**WORK TO COMPLETE:** Write the next part of the mailing-list message on whether recovery is actually paused, starting right after its subject line.

**SOURCE DOCUMENT:**
Re: Is Recovery actually paused?

From: Dilip Kumar <dilipbalaut(at)gmail(dot)com>
To: Masahiko Sawada <sawada(dot)mshk(at)gmail(dot)com>
Cc: Yugo NAGATA <nagata(at)sraoss(dot)co(dot)jp>, Kyotaro Horiguchi <horikyota(dot)ntt(at)gmail(dot)com>, Robert Haas <robertmhaas(at)gmail(dot)com>, Simon Riggs <simon(at)2ndquadrant(dot)com>, PostgreSQL Hackers <pgsql-hackers(at)lists(dot)postgresql(dot)org>
Subject: Re: Is Recovery actually paused?

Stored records

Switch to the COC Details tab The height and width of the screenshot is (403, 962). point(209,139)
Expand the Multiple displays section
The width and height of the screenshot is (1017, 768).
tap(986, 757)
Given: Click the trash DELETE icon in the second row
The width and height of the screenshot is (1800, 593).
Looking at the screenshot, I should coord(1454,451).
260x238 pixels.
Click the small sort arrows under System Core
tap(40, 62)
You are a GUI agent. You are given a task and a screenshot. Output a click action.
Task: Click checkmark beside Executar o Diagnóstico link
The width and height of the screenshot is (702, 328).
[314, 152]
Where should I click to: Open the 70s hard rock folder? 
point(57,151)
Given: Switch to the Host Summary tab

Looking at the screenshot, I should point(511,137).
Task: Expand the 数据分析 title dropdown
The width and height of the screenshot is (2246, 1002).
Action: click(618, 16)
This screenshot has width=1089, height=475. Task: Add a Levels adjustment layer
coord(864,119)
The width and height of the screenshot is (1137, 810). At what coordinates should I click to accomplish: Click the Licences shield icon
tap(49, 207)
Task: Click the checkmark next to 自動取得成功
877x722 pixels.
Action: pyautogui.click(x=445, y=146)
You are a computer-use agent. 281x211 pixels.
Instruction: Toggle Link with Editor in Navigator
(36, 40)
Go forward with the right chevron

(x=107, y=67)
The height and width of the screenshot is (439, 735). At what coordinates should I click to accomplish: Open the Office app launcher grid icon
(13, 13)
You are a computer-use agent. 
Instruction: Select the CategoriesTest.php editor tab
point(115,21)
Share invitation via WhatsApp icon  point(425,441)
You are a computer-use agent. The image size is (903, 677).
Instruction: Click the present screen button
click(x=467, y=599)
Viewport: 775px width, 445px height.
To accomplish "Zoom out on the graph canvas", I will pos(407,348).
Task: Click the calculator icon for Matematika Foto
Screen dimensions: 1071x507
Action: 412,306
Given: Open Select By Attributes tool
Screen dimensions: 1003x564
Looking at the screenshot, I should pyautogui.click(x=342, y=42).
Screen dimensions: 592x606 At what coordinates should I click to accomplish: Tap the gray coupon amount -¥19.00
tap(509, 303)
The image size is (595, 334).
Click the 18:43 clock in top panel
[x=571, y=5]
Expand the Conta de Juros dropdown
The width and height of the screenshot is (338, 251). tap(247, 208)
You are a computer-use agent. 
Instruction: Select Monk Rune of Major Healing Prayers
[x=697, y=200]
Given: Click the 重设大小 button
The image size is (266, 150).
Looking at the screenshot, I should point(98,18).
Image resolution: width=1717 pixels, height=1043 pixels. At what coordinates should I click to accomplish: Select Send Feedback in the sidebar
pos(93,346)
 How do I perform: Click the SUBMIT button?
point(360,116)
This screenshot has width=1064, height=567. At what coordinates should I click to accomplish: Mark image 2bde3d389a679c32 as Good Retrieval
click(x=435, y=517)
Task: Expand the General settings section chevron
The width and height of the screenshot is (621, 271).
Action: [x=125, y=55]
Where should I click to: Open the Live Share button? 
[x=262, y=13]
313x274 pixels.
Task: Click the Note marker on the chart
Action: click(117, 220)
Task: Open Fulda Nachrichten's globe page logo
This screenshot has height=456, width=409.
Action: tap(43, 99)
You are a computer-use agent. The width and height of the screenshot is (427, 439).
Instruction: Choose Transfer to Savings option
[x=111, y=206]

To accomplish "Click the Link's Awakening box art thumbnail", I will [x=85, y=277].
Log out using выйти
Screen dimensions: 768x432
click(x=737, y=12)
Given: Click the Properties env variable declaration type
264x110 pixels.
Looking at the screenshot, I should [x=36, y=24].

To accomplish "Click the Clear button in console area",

**ANSWER BELOW:**
Date: 2021-01-18 05:56:00
Message-ID: CAFiTN-v_q9nSLt+ww8-vaDpiuWr+HKc=EFkWAXHX-PS+z6XGkg@mail.gmail.com
Views: Raw Message | Whole Thread | Download mbox | Resend email
Thread:
Lists: pgsql-hackers

On Sun, Jan 17, 2021 at 1:48 PM Dilip Kumar <dilipbalaut(at)gmail(dot)com> wrote:
>
> On Sat, Jan 16, 2021 at 8:59 AM Masahiko Sawada <sawada(dot)mshk(at)gmail(dot)com> wrote:
> >
> > On Wed, Jan 13, 2021 at 9:20 PM Dilip Kumar <dilipbalaut(at)gmail(dot)com> wrote:
> > >
> > > On Wed, Jan 13, 2021 at 3:35 PM Dilip Kumar <dilipbalaut(at)gmail(dot)com> wrote:
> > > >
> > > > On Wed, Jan 13, 2021 at 3:27 PM Yugo NAGATA <nagata(at)sraoss(dot)co(dot)jp> wrote:
> > > > >
> > > > > On Thu, 10 Dec 2020 11:25:23 +0530
> > > > > Dilip Kumar <dilipbalaut(at)gmail(dot)com> wrote:
> > > > >
> > > > > > > > However, I wonder users don't expect pg_is_wal_replay_paused to wait.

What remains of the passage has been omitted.